Algorithms That Make You Think

Fourth Annual Virginia Tech Workshop on the Future of Human-Computer Interaction, April 11-12, 2019
reading-group

Reading Group Summary: Fairness and Abstraction in Sociotechnical Systems

The paper “Fairness and Abstraction in Sociotechnical Systems” by Selbst et al., 2019, focuses on the idea of ‘fairness’ in Machine Learning (ML) – where an algorithm is making decisions about a social situation (e.g., a judge evaluating a parolee’s flight risk).  It describes different problems that users of ML systems confront that can affect ‘fair’ outcomes. Some of these problems, posed as ’traps’ include: portability, formalism, ripple effect, and solutionism.

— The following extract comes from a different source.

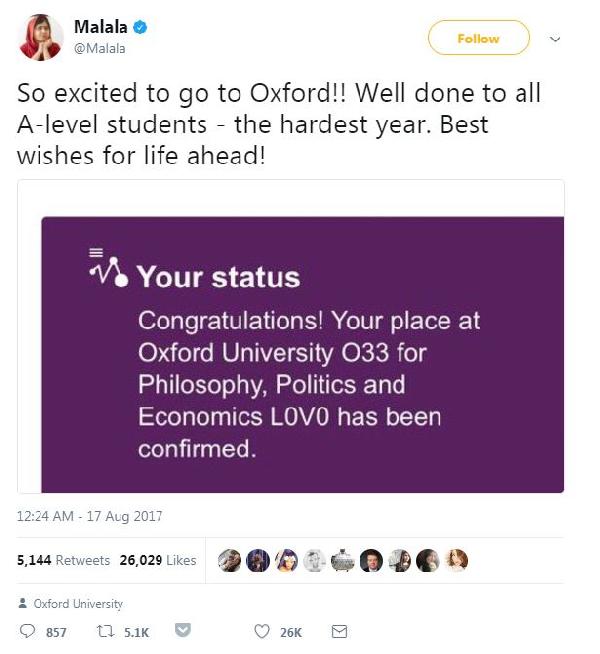The width and height of the screenshot is (600, 654).
Task: Open the first liker's avatar
Action: (229, 560)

To raise awareness about these ‘traps’, the authors suggest an STS approach, specifically Social Construction of Technology (SCOT), and how this approach could be helpful in dealing with the fairness problems related to designing and using algorithms.

Interesting book along these lines by Neil Postman, ‘Technopoly’ – in which computers appear to the public to be neutral.

Industry is less likely than academics to take into account how appropriate the data is for training for a larger data set and follow on analytics. Company designers may work independently at the outset from programmers who don’t work on the data until later and weaknesses (traps) may have been baked in.

Difference between an algorithm and a model – touched on in the ’portability’ trap – difficulties of applying an algorithm in a different social context than the one it was originally designed for.  But the concept of ‘re-use’ is very important in CS education.

Raise awareness about how algorithms are created, the way we have tried to do about media bias (TV), for example (media criticism, media literacy).